Обсуждение: Re: Inconsistent LSN format in pg_waldump output

Поиск
Список
Период
Сортировка

Re: Inconsistent LSN format in pg_waldump output

От
Álvaro Herrera
Дата:
On 2025-Jul-01, Japin Li wrote:

> This inconsistency, while minor, could be confusing when cross-referencing
> LSNs within pg_waldump's own output or when parsing it programmatically.

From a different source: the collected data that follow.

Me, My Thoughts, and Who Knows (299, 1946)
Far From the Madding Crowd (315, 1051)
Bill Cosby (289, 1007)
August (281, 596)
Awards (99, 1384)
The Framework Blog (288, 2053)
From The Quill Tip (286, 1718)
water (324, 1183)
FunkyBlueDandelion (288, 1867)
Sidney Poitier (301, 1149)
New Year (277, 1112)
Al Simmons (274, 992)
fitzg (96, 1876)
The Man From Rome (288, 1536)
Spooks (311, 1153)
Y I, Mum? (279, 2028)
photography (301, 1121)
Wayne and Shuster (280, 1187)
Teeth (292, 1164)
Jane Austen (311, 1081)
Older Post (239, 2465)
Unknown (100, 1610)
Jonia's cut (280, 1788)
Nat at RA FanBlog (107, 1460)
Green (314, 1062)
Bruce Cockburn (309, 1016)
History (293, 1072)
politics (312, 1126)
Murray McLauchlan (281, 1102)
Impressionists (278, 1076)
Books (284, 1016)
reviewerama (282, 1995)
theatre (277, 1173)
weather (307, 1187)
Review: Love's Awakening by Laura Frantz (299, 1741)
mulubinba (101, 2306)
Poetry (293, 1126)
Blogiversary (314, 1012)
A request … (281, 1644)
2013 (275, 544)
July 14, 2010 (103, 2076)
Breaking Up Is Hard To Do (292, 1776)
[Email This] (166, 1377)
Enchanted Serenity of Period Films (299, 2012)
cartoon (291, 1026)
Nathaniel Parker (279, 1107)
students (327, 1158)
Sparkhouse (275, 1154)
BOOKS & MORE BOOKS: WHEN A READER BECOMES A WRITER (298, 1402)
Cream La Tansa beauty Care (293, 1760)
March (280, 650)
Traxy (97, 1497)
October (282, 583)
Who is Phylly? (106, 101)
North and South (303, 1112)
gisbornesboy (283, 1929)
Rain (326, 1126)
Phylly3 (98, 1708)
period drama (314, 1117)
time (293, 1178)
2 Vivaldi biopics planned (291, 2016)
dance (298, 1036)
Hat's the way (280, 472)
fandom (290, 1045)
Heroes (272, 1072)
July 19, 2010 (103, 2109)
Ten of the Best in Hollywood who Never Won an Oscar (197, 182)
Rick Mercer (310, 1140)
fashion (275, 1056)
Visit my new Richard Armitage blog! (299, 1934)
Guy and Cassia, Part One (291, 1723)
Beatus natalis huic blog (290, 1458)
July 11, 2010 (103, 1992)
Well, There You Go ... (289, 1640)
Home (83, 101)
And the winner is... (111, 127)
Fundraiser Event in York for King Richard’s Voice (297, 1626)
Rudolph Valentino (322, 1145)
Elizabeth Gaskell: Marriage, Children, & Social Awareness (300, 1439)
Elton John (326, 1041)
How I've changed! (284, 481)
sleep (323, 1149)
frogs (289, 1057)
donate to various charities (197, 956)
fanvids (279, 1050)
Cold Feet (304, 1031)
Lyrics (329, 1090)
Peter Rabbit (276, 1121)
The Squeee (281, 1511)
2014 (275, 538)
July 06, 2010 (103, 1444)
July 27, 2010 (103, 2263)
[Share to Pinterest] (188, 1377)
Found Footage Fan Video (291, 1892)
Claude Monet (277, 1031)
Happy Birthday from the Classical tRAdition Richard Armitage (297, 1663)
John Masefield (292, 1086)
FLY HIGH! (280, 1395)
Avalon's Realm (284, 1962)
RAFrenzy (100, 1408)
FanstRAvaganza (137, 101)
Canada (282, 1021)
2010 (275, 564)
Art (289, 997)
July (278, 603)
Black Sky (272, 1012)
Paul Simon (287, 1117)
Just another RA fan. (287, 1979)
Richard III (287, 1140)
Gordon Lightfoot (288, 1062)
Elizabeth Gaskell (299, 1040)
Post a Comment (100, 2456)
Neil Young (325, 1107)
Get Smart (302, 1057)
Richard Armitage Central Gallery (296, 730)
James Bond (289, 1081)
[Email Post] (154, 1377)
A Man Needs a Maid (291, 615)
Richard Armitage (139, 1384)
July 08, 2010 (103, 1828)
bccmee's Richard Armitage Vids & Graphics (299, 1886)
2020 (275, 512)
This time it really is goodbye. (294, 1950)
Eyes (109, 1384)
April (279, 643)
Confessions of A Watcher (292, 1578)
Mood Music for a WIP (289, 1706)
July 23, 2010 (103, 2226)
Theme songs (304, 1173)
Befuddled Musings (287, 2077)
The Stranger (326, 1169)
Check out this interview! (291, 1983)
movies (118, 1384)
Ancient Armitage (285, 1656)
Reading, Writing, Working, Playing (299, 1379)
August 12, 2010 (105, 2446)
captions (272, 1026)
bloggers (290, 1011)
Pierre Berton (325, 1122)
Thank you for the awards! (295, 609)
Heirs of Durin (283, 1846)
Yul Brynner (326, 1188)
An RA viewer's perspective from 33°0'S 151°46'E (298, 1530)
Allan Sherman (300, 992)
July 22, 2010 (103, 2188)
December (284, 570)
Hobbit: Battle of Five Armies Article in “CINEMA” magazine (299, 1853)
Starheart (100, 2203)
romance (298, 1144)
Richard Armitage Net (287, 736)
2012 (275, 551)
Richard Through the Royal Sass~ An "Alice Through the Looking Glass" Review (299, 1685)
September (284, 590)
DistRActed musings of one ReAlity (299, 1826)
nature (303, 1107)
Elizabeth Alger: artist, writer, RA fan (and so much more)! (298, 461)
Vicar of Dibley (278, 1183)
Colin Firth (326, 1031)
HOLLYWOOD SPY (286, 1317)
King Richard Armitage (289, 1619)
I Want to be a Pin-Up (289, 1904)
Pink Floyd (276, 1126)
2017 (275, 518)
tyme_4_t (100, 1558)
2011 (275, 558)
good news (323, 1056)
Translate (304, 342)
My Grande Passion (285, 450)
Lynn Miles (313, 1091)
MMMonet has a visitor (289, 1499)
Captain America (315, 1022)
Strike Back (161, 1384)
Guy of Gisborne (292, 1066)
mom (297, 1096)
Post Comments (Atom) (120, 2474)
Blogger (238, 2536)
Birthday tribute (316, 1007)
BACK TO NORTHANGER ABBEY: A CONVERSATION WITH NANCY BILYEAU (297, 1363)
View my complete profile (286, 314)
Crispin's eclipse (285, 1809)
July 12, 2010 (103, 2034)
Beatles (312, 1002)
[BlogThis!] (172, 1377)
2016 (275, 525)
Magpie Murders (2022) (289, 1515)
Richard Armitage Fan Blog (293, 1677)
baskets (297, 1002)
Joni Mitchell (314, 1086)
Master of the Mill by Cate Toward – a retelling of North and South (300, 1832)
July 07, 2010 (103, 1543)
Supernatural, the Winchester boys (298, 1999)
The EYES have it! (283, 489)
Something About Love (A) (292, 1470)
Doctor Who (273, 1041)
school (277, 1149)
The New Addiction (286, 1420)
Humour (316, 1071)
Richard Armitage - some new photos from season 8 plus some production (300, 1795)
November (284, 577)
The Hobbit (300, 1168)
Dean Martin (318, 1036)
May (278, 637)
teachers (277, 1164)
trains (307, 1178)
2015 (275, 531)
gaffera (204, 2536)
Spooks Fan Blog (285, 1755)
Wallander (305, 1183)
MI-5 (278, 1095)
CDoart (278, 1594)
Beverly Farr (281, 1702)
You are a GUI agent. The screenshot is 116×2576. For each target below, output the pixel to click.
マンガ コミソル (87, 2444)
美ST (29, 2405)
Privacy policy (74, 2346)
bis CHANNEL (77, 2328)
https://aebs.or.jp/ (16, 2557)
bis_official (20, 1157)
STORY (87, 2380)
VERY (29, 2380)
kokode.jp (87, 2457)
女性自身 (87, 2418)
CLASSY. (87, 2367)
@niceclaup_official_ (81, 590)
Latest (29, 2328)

I agree that we should fix this, but I'd rather add the missing zeros
than remove these ones (the only ones we have):

>      XLogRecGetLen(record, &rec_len, &fpi_len);
>  
> -    printf("rmgr: %-11s len (rec/tot): %6u/%6u, tx: %10u, lsn: %X/%08X, prev %X/%08X, ",
> +    printf("rmgr: %-11s len (rec/tot): %6u/%6u, tx: %10u, lsn: %X/%X, prev %X/%X, ",
>             desc->rm_name,
>             rec_len, XLogRecGetTotalLen(record),
>             XLogRecGetXid(record),

I think pg_waldump did things right in this regard, and all other places
were cargo-culting the older broken practice.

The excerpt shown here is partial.